>> BEGIN PROVIDED PASSAGE
Price (1898-1988) was a diversified pulp writer (he called himself a "fictioneer") who published well over 400 short stories and novelets in his long career, as well as eight novels, 13 serialized novels, and many articles. A one-time professional soldier, Price was an orientalist and practicing Buddhist, as well as a champion fencer and boxer. He was the only pulp writer to have met Robert E. Howard in person, and the one to have met Howard, Lovecraft (with whom he collaborated), and Clark Ashton Smith -- the great Weird Tales triumvirate -- face to face. Jack Williamson once wrote that Price was a "real live soldier of fortune."
Strange Gateways was Price's first collection -- one of two published in his lifetime -- was the 94th publication from the legendary Arkham House and contained a dozen stories from the pulps and the digests from 1924 to 1953:
- "The Fire and the Flesh" (Fantastic Universe, June-July 1953) - Wade Harmon has developed a new type of rice which he is growing on a volcanic island. The volcano is becoming active and , as a result, the crop is failing. The locals tell him a gift will appease the volcano. He doubts them until he meets a beautiful girl whom no one else has ever seen. She is a goddess, an incarnation of the volcano itself. And volcanos can become jealous.
- "Graven Image" (Adventure, September 1964) - A missionary has spent 35 years in a Chinese village and has never converted a single native. When the Japanese invade the area, he must choose between the Christian god and the ancient Chinese gods.
>> END PROVIDED PASSAGE
**EXERCISE INSTRUCTIONS**
Answer these questions from the passage about the pulp writer Price:
(a) How many short stories and novelets did Price publish in his career?
(b) Which publisher issued Strange Gateways, and what number publication from that house was it?
(c) In "The Fire and the Flesh," where does Wade Harmon grow his new type of rice?
>> BEGIN EXCERPTED RECORDS
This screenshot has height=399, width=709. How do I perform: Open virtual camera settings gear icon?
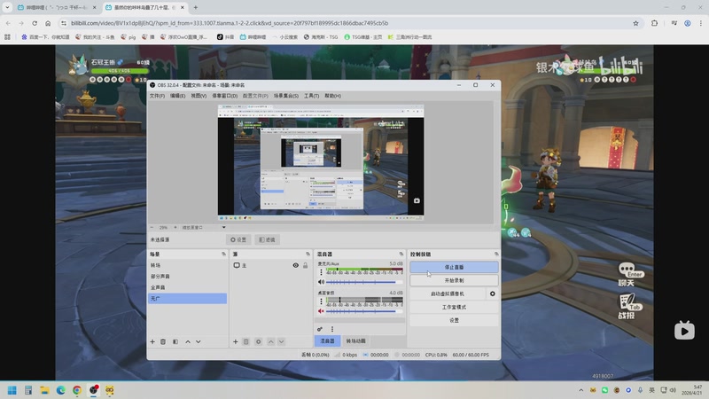pyautogui.click(x=493, y=293)
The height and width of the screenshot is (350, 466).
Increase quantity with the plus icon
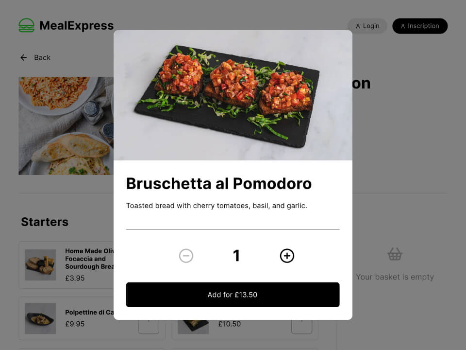[287, 256]
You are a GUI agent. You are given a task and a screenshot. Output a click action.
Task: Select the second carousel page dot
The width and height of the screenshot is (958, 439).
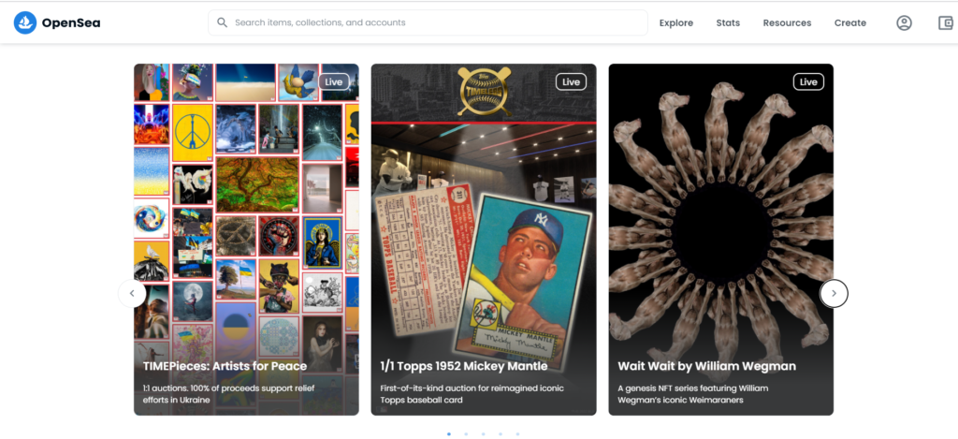(x=466, y=434)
>> END EXCERPTED RECORDS
**EXERCISE RESPONSE**
(a) Well over 400.
(b) Arkham House; it was the 94th publication.
(c) On a volcanic island.